Every nation has their headline-making musicians, and in France, Daniel Balavoine (left) was one of the biggest stars of the 1980s. By the time he released his eighth album in 1985, he had moved on to becoming a humanitarian activist. It was partially that activism that put him on the same ill-fated helicopter as Thierry Sabine, the architect of the notorious Dakar Rally, a grueling cross-country auto race. Balavoine — who had competed in Dakar in 1983 and 1985 — had headed to Mali in a partnership with the charity Paris du Coeur.
Balavoine was on-site in collaboration with a humanitarian effort to install fresh water pumps, and joined Sabine in a helicopter search for vehicles that had been lost somewhere along the Dakar’s 8,700-mile route.

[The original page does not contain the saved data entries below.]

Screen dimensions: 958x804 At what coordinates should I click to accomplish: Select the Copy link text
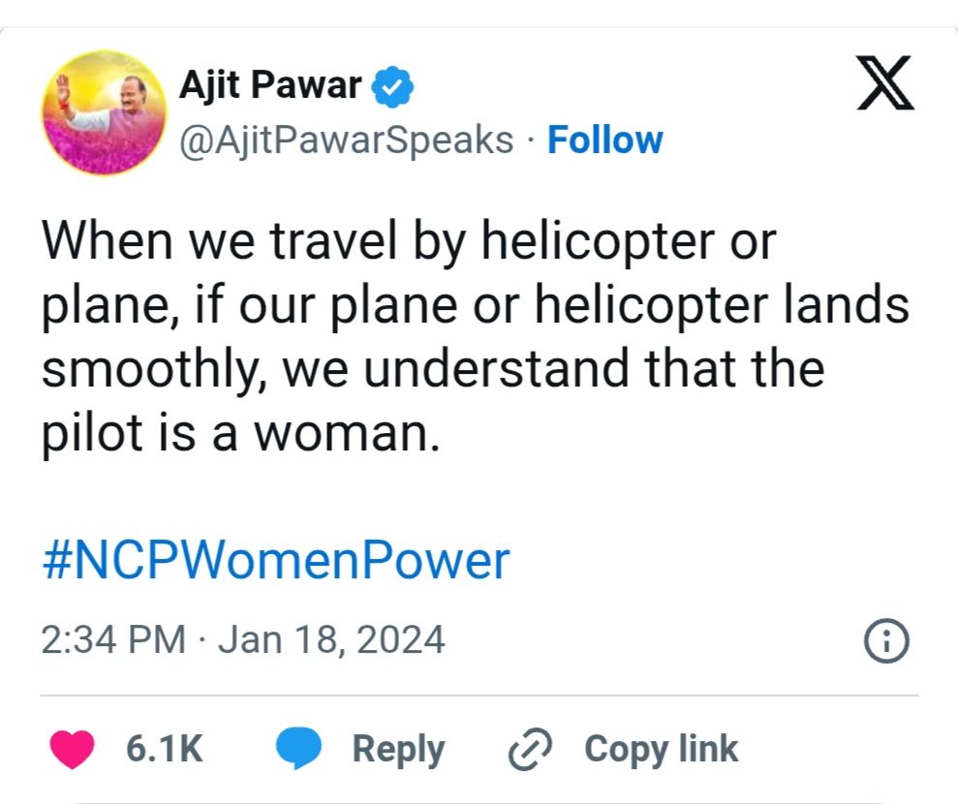click(661, 750)
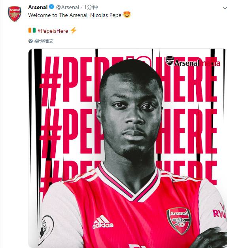Viewport: 227px width, 248px height.
Task: Click the Arsenal media watermark logo
Action: pyautogui.click(x=193, y=62)
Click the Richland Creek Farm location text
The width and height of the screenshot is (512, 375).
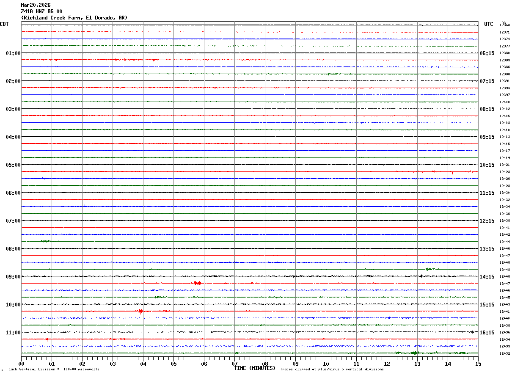(74, 18)
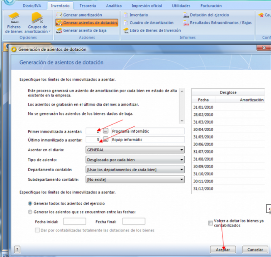Open Grupos de amortización icon
This screenshot has width=271, height=257.
pyautogui.click(x=37, y=19)
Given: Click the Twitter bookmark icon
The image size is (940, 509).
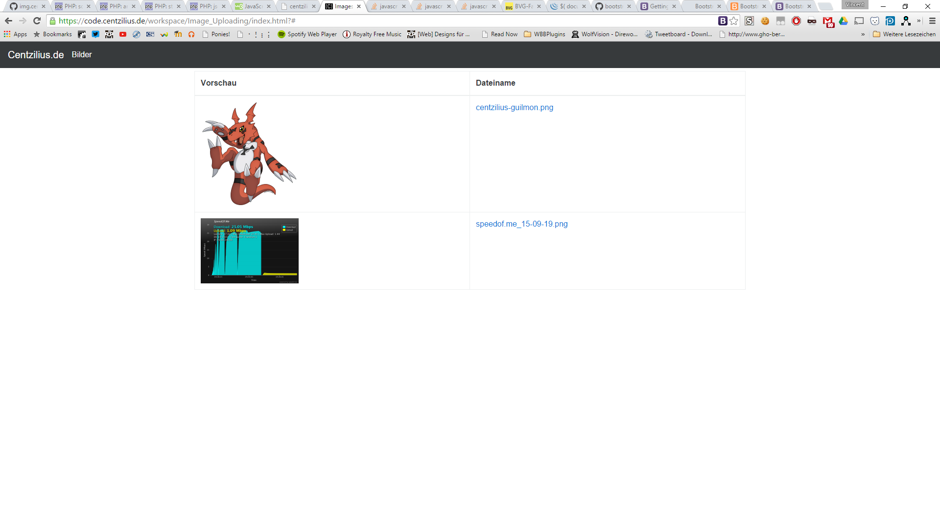Looking at the screenshot, I should [95, 34].
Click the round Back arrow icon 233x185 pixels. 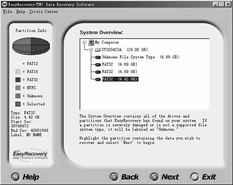click(x=114, y=177)
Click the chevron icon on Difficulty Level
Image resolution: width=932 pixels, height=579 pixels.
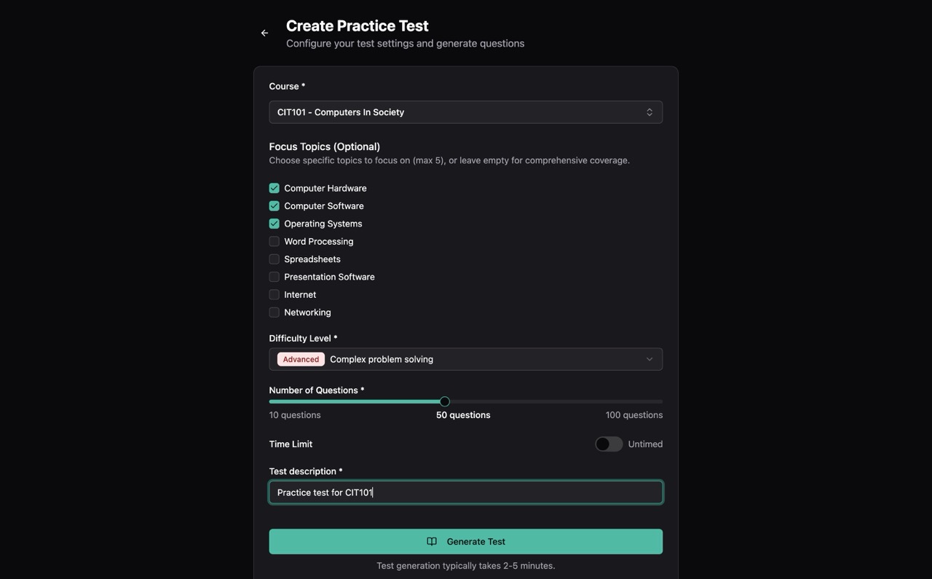click(649, 358)

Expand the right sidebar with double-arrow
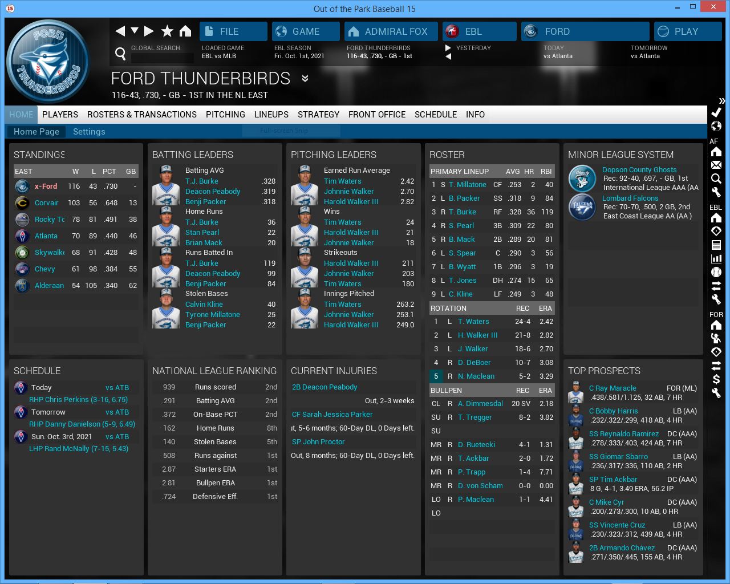722,100
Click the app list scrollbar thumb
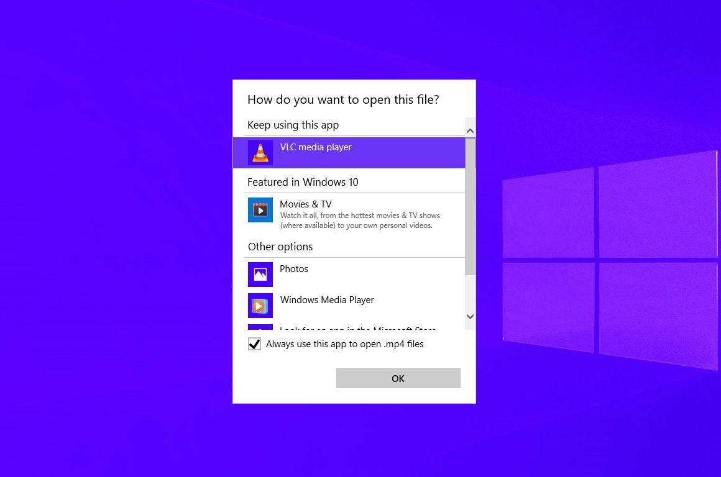The height and width of the screenshot is (477, 721). pyautogui.click(x=470, y=206)
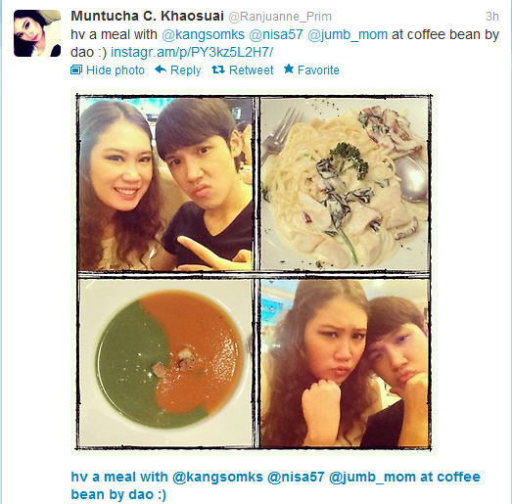Viewport: 512px width, 504px height.
Task: Open the instagr.am/p/PY3kz5L2H7/ link
Action: coord(192,52)
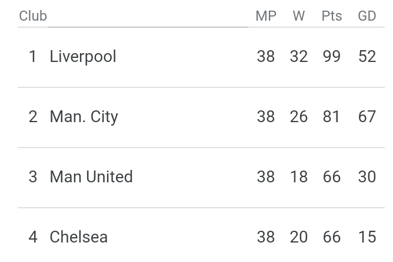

The 1986 rally was condemned from the start for what was said to be an unthinkably, ridiculously difficult course from start to finish, and when a number of vehicles got waylaid by high winds and sands, Sabine and Balavoine, along with two pilots and a journalist, were killed in a helicopter crash as they searched for missing vehicles.
The official cause of the accident was poor visibility due to a combination of high winds, sand, and darkness: The helicopter crashed into a 100-foot tall sand dune just outside of Timbuktu. Honda’s Philippe Bourserault commented on Sabine’s death, saying (via The Washington Post), “He died in the country he loved on a rally which he created. His wish was that, whatever happened to him, the race would continue.”